Debe ser algo de las almas curtidas. Empieza como ilusión, una ilusión que por lo general no conoce frenos y proyecta películas en tu cabeza. En el camino se transforma en otras cosas: ansiedad, pesimismo, decepción. Es un remake de la fábula de la lechera con protagonistas intelectualoides.

Lees la convocatoria, terminas la obra, dejas el sobre, te ilusionas, esperas. Salen los resultados, la piedra: no ganas y el jarrón de tus sueños se parte en mil pedazos igual que los planes de la lechera.

Los premios literarios. Quién no ha perdido en uno. Quién no ha puesto su fe en una plica.

Están en el ADN del sistema editorial, muy a pesar de que nos guste creer que solo se escribe por amor. Son el circo personal de la literatura. Un flash, una vitrina que, a veces, brilla más que su propio contenido.

Pero por más flashes que enceguezcan a la gente, los premios, para muchos escritores, en especial para aquellos que han apostado todo a la literatura (y por apostar todo me refiero a haber dejado otros oficios para dedicarse a la escritura), son básicamente dinero.

Pienso en Sensini, el personaje del cuento homónimo de Bolaño. Sensini es un escritor argentino asentado en España. Sin salario estable, hace de los premios literarios una fuente de dinero. La gloria es lo que menos importa cada vez que un cuento suyo resulta ganador. El premio como pan. Y el hambre no tiene moral: Sensini manda el mismo cuento a diversos concursos con títulos y seudónimos diferentes.

Sobre los premios literarios existen demasiadas leyendas. La más extendida es que todos están arreglados. Por lo general, quienes piensan así o bien son principiantes o bien autores que participan con frecuencia pero nunca ganan. No hay que culparlos: vivimos en Bolivia, y si una diputada puede llevar a su hijo a una fiesta en un avión del Estado en plena cuarentena, no es descabellado pensar que la corrupción se ha extendido hasta las esferas culturales.

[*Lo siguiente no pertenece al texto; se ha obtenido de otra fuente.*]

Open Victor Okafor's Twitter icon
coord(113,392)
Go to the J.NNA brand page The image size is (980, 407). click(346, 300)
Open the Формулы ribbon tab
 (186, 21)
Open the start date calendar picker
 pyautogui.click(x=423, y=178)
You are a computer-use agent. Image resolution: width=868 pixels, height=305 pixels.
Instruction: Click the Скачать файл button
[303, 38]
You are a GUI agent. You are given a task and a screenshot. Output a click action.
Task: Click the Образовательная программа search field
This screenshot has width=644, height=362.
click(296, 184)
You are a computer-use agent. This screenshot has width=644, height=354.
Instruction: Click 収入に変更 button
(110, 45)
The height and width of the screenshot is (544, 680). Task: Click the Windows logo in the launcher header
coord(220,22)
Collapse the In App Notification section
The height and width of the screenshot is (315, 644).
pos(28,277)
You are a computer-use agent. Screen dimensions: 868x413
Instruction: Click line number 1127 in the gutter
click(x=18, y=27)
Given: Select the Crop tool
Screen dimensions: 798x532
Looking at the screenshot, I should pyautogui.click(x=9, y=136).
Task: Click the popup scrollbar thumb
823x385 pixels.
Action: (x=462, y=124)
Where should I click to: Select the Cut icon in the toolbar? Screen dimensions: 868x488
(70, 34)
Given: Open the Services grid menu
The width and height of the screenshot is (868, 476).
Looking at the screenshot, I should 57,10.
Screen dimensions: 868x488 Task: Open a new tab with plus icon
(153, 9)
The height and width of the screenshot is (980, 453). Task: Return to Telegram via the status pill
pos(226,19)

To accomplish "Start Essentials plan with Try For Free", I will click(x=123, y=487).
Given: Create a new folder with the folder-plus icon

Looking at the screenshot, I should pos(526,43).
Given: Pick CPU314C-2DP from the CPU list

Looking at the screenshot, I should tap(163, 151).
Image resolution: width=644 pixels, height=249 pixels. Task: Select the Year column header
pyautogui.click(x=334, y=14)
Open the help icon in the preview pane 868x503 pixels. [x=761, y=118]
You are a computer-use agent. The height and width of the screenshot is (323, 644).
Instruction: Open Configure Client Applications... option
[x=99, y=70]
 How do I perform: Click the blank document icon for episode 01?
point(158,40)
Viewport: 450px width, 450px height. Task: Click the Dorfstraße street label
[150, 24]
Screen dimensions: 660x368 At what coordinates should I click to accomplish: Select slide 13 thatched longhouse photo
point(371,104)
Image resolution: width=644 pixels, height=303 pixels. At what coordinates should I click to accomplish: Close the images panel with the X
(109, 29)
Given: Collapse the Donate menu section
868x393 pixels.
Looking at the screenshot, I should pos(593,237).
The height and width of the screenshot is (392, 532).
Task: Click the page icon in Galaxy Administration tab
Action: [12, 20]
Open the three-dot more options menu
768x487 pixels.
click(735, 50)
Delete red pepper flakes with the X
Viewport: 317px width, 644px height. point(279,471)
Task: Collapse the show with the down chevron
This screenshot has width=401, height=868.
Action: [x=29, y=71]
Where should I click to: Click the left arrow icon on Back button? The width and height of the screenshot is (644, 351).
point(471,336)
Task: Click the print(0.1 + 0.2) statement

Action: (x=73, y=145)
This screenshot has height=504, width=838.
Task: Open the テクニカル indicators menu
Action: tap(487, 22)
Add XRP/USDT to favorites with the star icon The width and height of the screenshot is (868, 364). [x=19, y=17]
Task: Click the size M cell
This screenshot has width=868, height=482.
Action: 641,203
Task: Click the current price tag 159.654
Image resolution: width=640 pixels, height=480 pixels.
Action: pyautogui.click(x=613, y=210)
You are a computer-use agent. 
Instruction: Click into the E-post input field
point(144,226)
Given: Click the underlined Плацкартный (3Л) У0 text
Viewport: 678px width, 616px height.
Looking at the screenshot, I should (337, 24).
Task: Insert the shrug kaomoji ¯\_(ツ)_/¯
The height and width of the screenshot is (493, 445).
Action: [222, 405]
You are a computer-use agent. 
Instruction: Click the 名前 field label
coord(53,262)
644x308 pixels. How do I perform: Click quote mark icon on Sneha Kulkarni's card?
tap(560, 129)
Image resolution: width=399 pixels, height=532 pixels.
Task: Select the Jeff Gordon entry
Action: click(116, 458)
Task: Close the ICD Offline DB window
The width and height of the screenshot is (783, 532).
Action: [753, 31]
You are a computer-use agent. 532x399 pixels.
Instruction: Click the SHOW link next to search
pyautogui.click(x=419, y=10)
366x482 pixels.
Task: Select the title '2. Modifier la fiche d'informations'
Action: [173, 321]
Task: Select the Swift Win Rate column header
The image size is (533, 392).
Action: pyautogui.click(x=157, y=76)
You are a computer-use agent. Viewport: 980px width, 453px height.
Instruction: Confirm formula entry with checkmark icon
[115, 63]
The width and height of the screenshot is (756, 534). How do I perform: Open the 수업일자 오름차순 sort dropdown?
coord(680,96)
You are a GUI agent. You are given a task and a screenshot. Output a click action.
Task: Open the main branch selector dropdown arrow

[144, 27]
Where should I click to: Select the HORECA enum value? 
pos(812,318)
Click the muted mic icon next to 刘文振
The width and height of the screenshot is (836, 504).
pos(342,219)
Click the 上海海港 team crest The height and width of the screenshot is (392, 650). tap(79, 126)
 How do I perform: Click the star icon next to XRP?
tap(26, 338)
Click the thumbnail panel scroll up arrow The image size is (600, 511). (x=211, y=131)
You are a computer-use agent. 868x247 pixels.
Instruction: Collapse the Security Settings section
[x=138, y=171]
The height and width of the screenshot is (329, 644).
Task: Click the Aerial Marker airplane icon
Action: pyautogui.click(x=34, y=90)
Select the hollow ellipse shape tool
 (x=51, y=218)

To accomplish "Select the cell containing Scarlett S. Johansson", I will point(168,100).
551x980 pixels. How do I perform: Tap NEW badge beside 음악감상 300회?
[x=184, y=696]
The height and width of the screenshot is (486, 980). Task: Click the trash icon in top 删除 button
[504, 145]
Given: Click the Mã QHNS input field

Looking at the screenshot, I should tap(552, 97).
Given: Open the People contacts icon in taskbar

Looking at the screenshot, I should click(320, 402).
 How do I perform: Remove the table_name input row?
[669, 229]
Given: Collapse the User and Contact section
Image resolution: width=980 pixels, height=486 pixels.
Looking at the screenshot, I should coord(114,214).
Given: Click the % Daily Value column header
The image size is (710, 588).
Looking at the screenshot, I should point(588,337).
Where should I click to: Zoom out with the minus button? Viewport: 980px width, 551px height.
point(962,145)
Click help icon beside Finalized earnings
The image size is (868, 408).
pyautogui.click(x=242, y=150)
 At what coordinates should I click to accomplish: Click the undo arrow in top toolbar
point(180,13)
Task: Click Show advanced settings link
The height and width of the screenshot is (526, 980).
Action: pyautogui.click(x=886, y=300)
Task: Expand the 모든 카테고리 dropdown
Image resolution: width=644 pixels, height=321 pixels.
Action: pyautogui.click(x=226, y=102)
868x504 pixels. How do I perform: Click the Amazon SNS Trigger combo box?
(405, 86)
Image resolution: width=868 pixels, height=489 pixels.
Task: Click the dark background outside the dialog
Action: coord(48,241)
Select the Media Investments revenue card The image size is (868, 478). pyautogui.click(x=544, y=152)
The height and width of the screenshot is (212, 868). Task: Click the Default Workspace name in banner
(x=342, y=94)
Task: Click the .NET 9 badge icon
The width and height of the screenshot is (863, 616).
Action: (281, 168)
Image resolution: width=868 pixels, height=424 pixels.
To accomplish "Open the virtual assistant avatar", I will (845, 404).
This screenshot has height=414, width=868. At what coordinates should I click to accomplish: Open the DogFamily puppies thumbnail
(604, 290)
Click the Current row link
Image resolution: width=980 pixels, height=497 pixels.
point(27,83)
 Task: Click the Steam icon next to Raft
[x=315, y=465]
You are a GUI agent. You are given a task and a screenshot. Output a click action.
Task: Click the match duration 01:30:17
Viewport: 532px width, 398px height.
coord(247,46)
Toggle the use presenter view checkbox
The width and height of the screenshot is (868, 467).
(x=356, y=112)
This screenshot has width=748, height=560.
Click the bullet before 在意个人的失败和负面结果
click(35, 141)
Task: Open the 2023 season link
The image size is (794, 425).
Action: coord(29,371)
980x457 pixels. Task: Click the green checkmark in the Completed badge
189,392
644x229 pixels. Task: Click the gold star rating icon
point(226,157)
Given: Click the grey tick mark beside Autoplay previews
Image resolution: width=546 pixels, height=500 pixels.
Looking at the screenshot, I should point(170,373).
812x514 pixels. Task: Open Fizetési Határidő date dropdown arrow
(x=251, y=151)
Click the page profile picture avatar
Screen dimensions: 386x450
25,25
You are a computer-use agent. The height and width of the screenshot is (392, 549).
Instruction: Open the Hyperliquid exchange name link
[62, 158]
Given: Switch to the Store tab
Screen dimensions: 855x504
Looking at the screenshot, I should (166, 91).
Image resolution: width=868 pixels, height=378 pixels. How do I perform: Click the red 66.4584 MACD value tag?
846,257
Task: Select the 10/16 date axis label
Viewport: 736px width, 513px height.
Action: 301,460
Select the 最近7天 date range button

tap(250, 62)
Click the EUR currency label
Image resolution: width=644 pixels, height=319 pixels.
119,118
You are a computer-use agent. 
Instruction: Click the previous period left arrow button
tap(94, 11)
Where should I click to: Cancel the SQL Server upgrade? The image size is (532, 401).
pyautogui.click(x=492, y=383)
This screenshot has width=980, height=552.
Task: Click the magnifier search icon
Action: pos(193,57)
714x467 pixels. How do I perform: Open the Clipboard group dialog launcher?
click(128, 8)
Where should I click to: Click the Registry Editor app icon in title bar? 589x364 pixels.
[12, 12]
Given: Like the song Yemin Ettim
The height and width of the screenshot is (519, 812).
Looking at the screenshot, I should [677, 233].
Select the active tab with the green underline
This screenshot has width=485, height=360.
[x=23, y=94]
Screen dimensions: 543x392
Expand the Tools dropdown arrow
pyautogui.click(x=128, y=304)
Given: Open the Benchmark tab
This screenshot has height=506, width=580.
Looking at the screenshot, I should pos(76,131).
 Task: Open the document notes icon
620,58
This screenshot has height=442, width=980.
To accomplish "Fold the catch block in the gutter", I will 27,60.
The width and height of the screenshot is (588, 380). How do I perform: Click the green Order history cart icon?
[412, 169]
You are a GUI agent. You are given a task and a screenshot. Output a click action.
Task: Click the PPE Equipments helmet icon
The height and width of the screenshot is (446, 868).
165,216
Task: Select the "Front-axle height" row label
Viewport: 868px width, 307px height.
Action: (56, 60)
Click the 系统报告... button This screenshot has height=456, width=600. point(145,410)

Lo cierto es que los premios literarios, al menos en Bolivia, no son ni el engranaje de una mafia editorial ni un examen a cuyo término puedes obtener o no el certificado de escritor. Son apenas eso: concursos. En mi experiencia como jurado, lo más sospechoso que he visto ha sido la presencia de algún juez incompetente, por lo general un profesor de escuela o un escritor con más lobby que talento. El resto del jurado está compuesto por personas relacionadas a la literatura provenientes de diferentes ámbitos (editores, miembros de clubes del libro, etc.). Lo demás, simple democracia: cada jurado vota por su favorito y de ahí surge el ganador.

Si algo bueno tiene el endeble sistema editorial boliviano es que los intereses que están en juego en un premio literario son tan pocos y envuelven a tan poca gente en comparación al de otros países, que es más práctico encontrar un trabajo digno antes que ensamblar una “red de mafia literaria”.

Ahora bien: la inexistencia de redes criminales en la literatura boliviana no implica que todo en los concursos sea una taza de leche. Hay falencias. En Cochabamba, por ejemplo, la novela ganadora del Premio Marcelo Quiroga Santa Cruz 2018 fue presentada un año después de haberse conocido el fallo. En el caso de los premios nacionales (organizados por el Ministerio de Culturas) y de los premios literarios del municipio de Santa Cruz del año pasado, los montos todavía no han sido cancelados en su totalidad a los ganadores.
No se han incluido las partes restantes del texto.